Various Feature Selection Techniques in Type 2 Diabetic Patients for the Prediction of Cardiovascular Disease

Abstract

Cardiovascular disease (CVD) is a serious but preventable complication of type 2 diabetes mellitus (T2DM) that results in substantial disease burden, increased health services use, and higher risk of premature mortality [10]. People with diabetes are also at a greatly increased risk of cardiovascular which results in sudden death, which increases year by year. Data mining is the search for relationships and global patterns that exist in large databases but are `hidden' among the vast amount of data, such as a relationship between patient data and their medical diagnosis. Usually medical databases of type 2 diabetic patients are high dimensional in nature. If a training dataset contains irrelevant and redundant features (i.e., attributes), classification analysis may produce less accurate results. In order for data mining algorithms to perform efficiently and effectively on high-dimensional data, it is imperative to remove irrelevant and redundant features.

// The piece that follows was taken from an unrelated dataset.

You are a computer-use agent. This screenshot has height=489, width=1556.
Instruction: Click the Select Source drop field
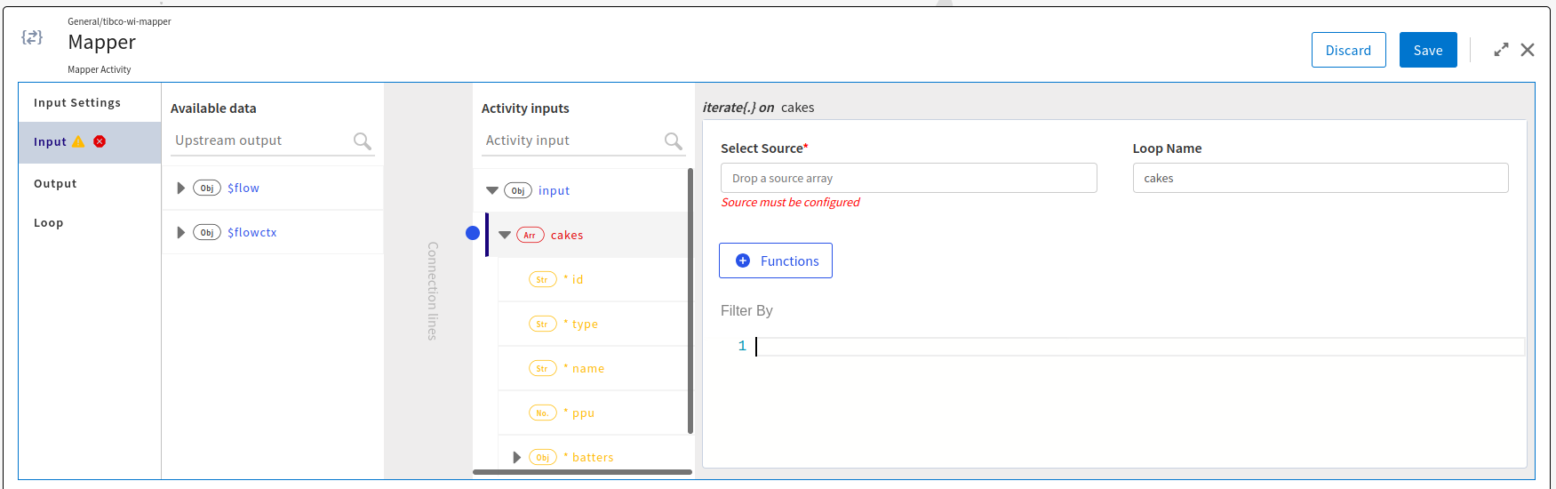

Feature selection is one of the important and frequently used data preprocessing techniques for data mining applications in medicine. Many of the research area in data mining has improved the predictive accuracy of the classifiers by applying the various techniques of feature selection This paper illustrates, the application of feature selection technique in medical databases, will enable to find small number of informative features leading to potential improvement in medical diagnosis. It is proposed to find an optimal feature subset of the PIMA Indian Diabetes Dataset using Artificial Bee Colony technique with Differential Evolution, Symmetrical Uncertainty Attribute set Evaluator and Fast Correlation-Based Filter (FCBF). Then Mutual information based feature selection is done by introducing normalized mutual information feature selection (NMIFS). And valid classes of input features are selected by applying Hybrid Fuzzy C Means algorithm (HFCM)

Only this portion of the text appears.